Mayte Martínez estará en la final del miércoles. Ni sus problemas de rodilla, ni la falta de preparación en las jornadas previas al inicio del Mundial y tampoco el nivel de las rivales han sido óbice para que la atleta vallisoletana dispute la finalísima de los 800 metros.
La casta, una de las princiapales cualidades de la mediofondista y una última recta espectacular, llevaron en volandas a la de Santovenia hacia su cuarta final de un Mundial, tercera consecutiva tras las de Helsinki y Osaka.
Con un tiempo de 1.59:72, Mayte terminó tercera la primera serie de semifinales. Al término de la misma, la vallisoletana no veía nada claro su pase a la final. Faltaban dos series por disputarse. El nivel en ambas era tremendo y sólo cabía encender unas velas, coger el santoral y esperar el milagro. Y este llegó.
En la segunda carrera, Jepkosgei consiguió parar el crono por delante de la vallisoletana. Los peores presagios se iban cumpliendo, pero aún restaba la última serie. Tocaba rezar para que fuese más lenta. Moneda al aire. Hubo suerte.
Todo salió a pedir de boca y Mayte luchará por las medallas. Están lejos, pero si corre como ayer y vuelve a mostrar esa casta, seguro que peleará por una nueva presea que añadir a su palmarés.
La vallisoletana tenía una semifinal muy complicada, y no solo porque únicamente pasaban las dos primeras, sino porque junto a ella partían cinco atletas con marcas inferiores a los dos minutos, una barrera que ella este año no había logrado rebajar.

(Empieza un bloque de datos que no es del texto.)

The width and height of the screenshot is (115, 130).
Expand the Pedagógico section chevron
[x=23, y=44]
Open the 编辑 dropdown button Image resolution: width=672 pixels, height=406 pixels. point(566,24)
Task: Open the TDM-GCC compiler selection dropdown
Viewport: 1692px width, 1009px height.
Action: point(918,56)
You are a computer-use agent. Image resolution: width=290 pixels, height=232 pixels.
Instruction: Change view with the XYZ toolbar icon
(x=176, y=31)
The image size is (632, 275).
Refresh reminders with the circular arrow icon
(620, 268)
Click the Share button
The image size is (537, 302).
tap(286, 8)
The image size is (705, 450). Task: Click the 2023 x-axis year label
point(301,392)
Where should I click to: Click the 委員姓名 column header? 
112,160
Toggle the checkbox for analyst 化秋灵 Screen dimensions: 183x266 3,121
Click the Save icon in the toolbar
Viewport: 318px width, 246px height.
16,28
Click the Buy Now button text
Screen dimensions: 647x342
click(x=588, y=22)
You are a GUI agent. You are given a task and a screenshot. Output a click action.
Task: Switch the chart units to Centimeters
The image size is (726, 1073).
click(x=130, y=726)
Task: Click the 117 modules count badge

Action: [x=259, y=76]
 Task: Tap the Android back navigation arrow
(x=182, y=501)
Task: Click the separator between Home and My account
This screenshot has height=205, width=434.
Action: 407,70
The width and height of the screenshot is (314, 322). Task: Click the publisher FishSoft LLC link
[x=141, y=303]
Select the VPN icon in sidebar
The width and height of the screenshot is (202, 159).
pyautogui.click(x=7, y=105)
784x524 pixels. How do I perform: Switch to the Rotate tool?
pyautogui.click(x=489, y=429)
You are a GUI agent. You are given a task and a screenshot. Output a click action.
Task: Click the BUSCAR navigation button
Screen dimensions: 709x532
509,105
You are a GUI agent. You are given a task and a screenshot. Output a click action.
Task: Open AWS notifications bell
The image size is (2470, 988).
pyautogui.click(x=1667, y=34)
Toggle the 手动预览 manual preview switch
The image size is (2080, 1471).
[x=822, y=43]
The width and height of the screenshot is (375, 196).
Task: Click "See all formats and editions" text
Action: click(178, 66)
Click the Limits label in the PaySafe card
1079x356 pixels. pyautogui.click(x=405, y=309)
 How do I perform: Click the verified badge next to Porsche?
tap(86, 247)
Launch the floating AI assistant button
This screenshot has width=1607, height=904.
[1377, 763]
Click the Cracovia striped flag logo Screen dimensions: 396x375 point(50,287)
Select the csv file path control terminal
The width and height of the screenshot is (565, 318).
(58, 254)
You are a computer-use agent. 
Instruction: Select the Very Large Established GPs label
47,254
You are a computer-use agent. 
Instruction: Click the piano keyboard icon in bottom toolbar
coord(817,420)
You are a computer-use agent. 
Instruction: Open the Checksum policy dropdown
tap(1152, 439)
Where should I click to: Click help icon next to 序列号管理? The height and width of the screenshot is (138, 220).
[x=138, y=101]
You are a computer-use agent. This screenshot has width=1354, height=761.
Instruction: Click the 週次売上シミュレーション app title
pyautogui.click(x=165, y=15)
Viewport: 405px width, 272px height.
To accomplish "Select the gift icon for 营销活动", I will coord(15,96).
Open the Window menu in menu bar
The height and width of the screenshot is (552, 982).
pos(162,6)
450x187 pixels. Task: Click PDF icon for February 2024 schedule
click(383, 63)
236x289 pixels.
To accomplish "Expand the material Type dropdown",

Mayte comenzó la carrera dejando hacer. El ritmo era rápido y la de Santovenia guardaba fuerzas atrás de cara a la recta final. Partió por el carril interior y se puso a cola del grupo al entrar en calle libre. Se pasó el 400 a buen ritmo (58.01) y en la recta de enfrente fue adelantando posiciones. De la última curva salió quinta y batió a dos rivales en los últimos 100 para acabar tercera y conseguir su mejor marca personal de la temporada. Aún así, no las tenía todas consigo de cara a conseguir meterse por tiempos. De ahí su explosión de alegría al conocer el feliz desenlace.
«Ha sido alucinante. Cuando vi el tiempo que habíamos hecho en mi serie creía que era posible clasificar, pero luego cuando la segunda semi fue tan rápida empecé a sufrir y me tocó esperar a la última», dijo Mayte . «Cuando vi el tiempo que hicieron en los primeros cuatrocientos metros me di cuenta que la clasificación estaba cerca», agregó.
Para la final, Mayte Martínez dijo que esperaba una carrera más rápida para que fuera también más limpia, aunque bromeó diciendo que ojalá no fuera tan veloz como en Osaka -donde ganó la medalla de bronce- porque no quería correr tan descolgada como entonces.«En todo caso, el ritmo de la carrera no depende de mi porque yo no tiro del grupo», afirmó.
Con respecto a la posibilidad de pelear por las medallas, dijo que «ahora había que soñar» y subrayó que iba a luchar por ellas. Mayte advirtió que nada está escrito de antemano en una final y señaló que ya en la semifinal había habido algunas sorpresas. En este sentido, la vallisoletana se declaró especialmente sorprendida por la eliminación de la keniana Pamela Jelimo y de la marroquí Hasna Benhassi. «Ahora son dos menos para luchar por las medallas», explicó Mayte .
Después de haber pasado más de quince meses en el dique seco, la final de Berlín, una utopía hace apenas unas semanas se ha convertido en realidad. El sueño de estar con las mejores ya se ha cumplido. Ahora toca disfrutar.